STANFORD, California, July 26 - Serena Williams has only played a handful of matches since her comeback from foot surgery and a life-threatening illness, but that won’t deter her from attempting to reclaim the top spot as soon as possible.
After trouncing Australian Anastasia Rodionova 6-0 6-0 in the first round of the Stanford Classic, the 13-times Grand Slam champion said that while she should be patient given what she has gone through during the past year, that approach is not in her makeup.
“I want to get back to the top,” Williams told reporters. “And I have no patience. But maybe this is teaching me to be more patient. And it’ll come, but not necessarily — No. 1 is great, but I really want to be able to do well in the Grand Slams.”
Williams returned to the WTA tour at the grasscourt tournament in Eastbourne, winning one match before falling to world number three Vera Zvonareva.
As the defending champion at Wimbledon, she won three rounds before going to down to France’s Marion Bartoli.
While she cautioned at Wimbledon that she shouldn’t be expected to do much given that she nearly died while experiencing a pulmonary embolism in February, she was less than pleased with her early exit.

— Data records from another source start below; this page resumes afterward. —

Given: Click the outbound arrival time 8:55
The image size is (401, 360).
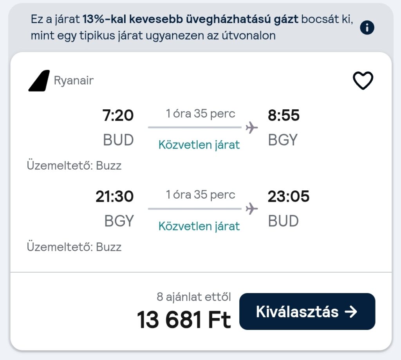Looking at the screenshot, I should coord(284,116).
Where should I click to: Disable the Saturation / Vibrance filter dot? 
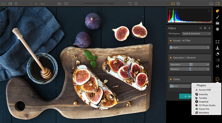pyautogui.click(x=171, y=58)
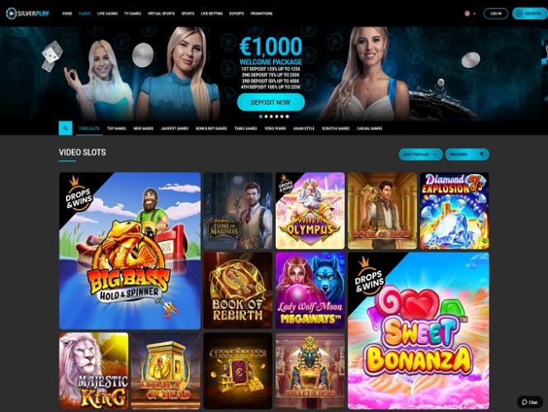Click the Deposit Now button

pos(271,102)

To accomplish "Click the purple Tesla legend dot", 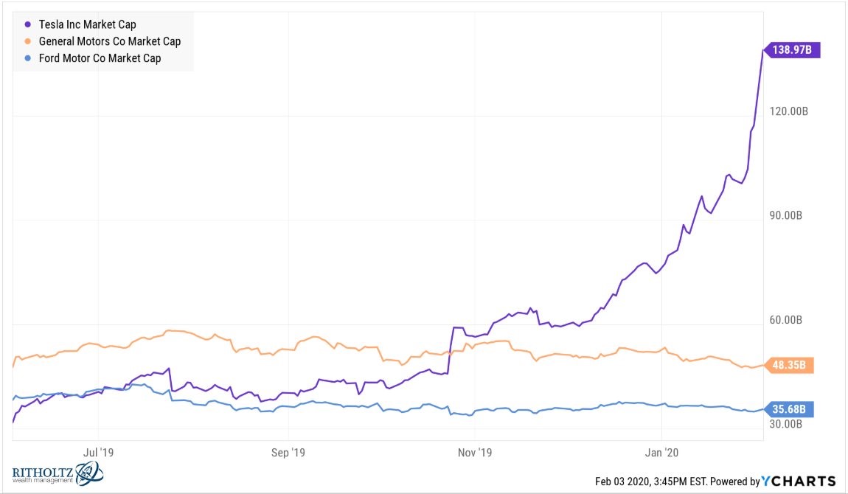I will pyautogui.click(x=27, y=24).
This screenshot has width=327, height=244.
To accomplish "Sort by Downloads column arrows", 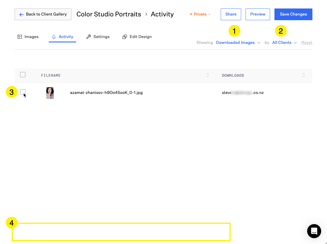I will tap(304, 75).
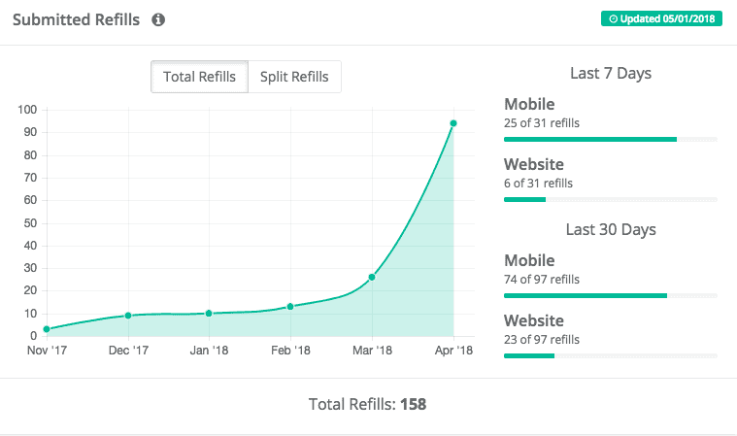Select the Nov '17 data point

pos(47,329)
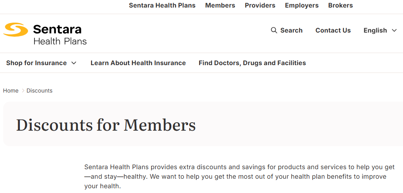Click the magnifying glass search icon
403x193 pixels.
coord(274,30)
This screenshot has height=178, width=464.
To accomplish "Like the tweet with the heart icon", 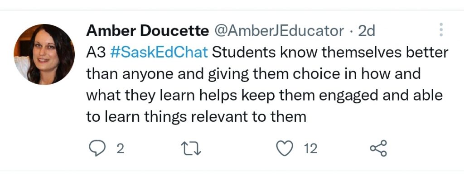I will [x=285, y=148].
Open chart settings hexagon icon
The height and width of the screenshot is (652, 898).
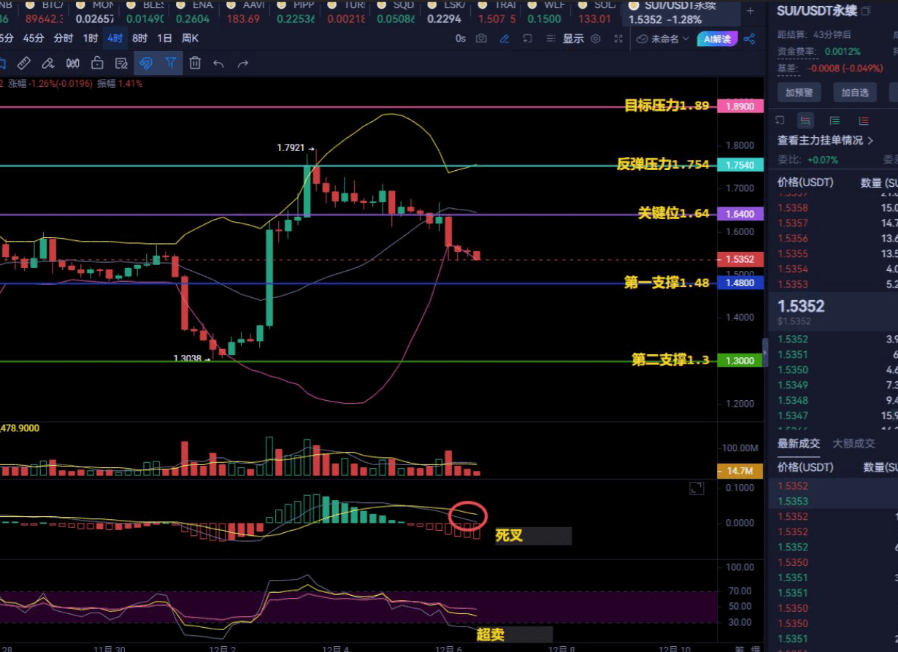[x=596, y=39]
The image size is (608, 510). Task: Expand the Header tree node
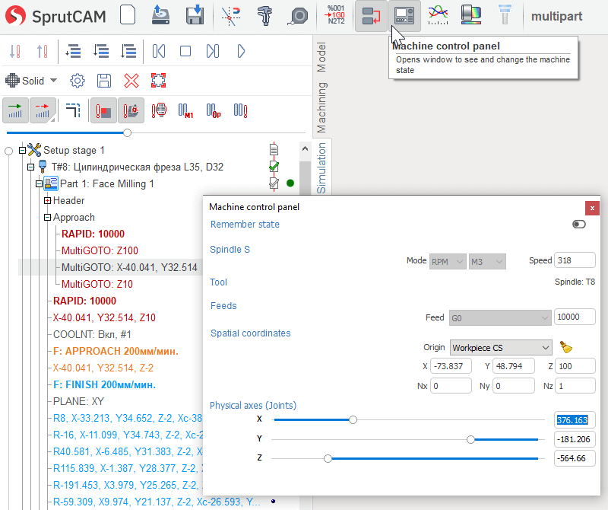point(47,200)
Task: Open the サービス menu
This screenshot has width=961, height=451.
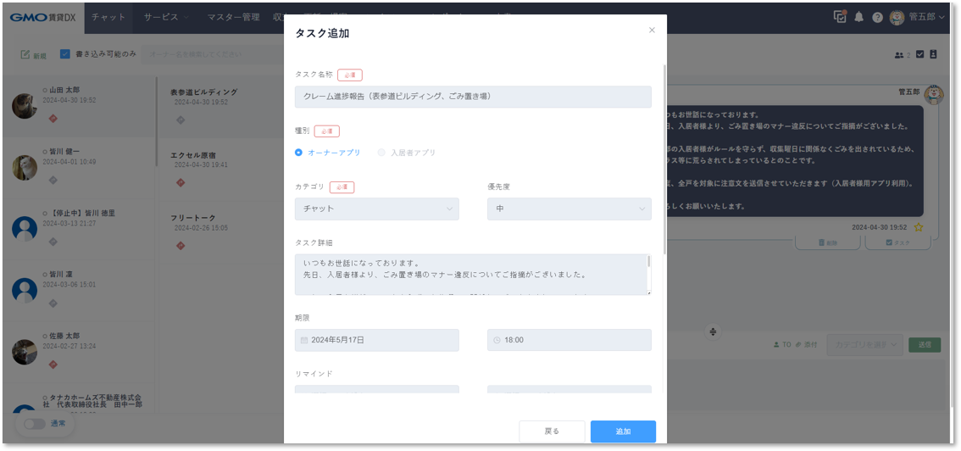Action: [165, 17]
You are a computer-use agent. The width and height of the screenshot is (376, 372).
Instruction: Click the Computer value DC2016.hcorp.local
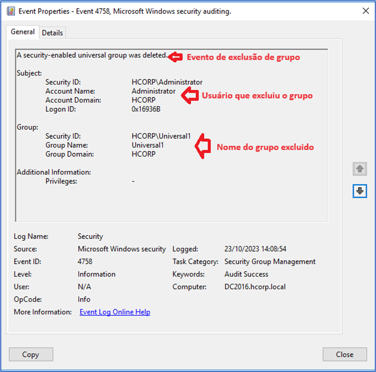pos(255,287)
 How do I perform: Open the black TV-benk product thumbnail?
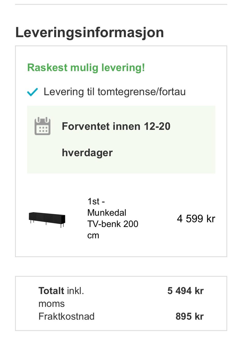tap(47, 219)
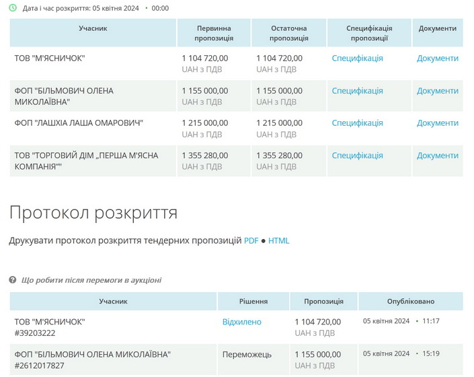Image resolution: width=474 pixels, height=377 pixels.
Task: Click the 'Протокол розкриття' heading
Action: pos(93,213)
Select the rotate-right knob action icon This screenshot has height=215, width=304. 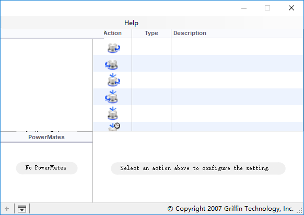point(114,48)
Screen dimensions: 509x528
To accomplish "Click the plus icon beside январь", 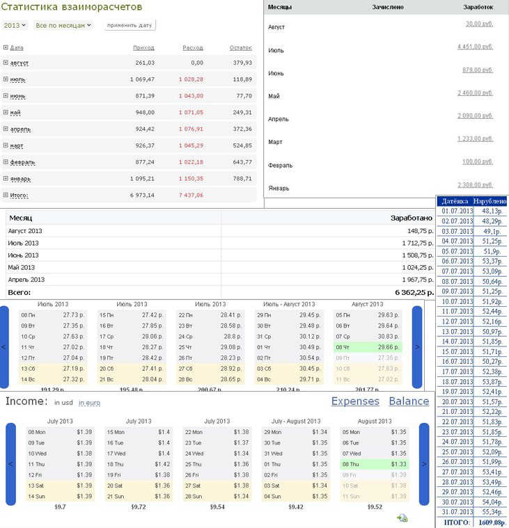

After the tournament, she flew home to Los Angeles and immediately started practicing.
“Definitely I was disappointed even though I shouldn’t have been, so I hit the courts,” she said.
“I didn’t deserve a break. I didn’t practice on the plane ride back, so that was about it.
Entering Stanford, Williams’s ranking had fallen to No. 169 as she only has two tournaments in her points total. It is her lowest ranking since she began playing semi-regularly in 1997.
Williams needed to use special injury exemption to enter the U.S. Open, but if she does well at her scheduled tournaments at Stanford, Toronto and Cincinnati, she may be seeded anyway.
Williams could face rival Maria Sharapova in the quarter-finals of Stanford, and said that while she relishes their clashes, she has bigger goals ahead.
Few players have been able to return to the tour after a year off and win a major shortly after, but Williams considers herself a player apart and has her sights set on her fourth U.S. Open title.
“If I don’t think I have the chance to do well or be on top or to win, then...” she said.
“I think if I focus I can do it. I’ve always said that I think when I’m playing my best, no one can beat me. So I’ve just gotta get back to the level of playing my best. Hopefully I can get there again. That’d be awesome.”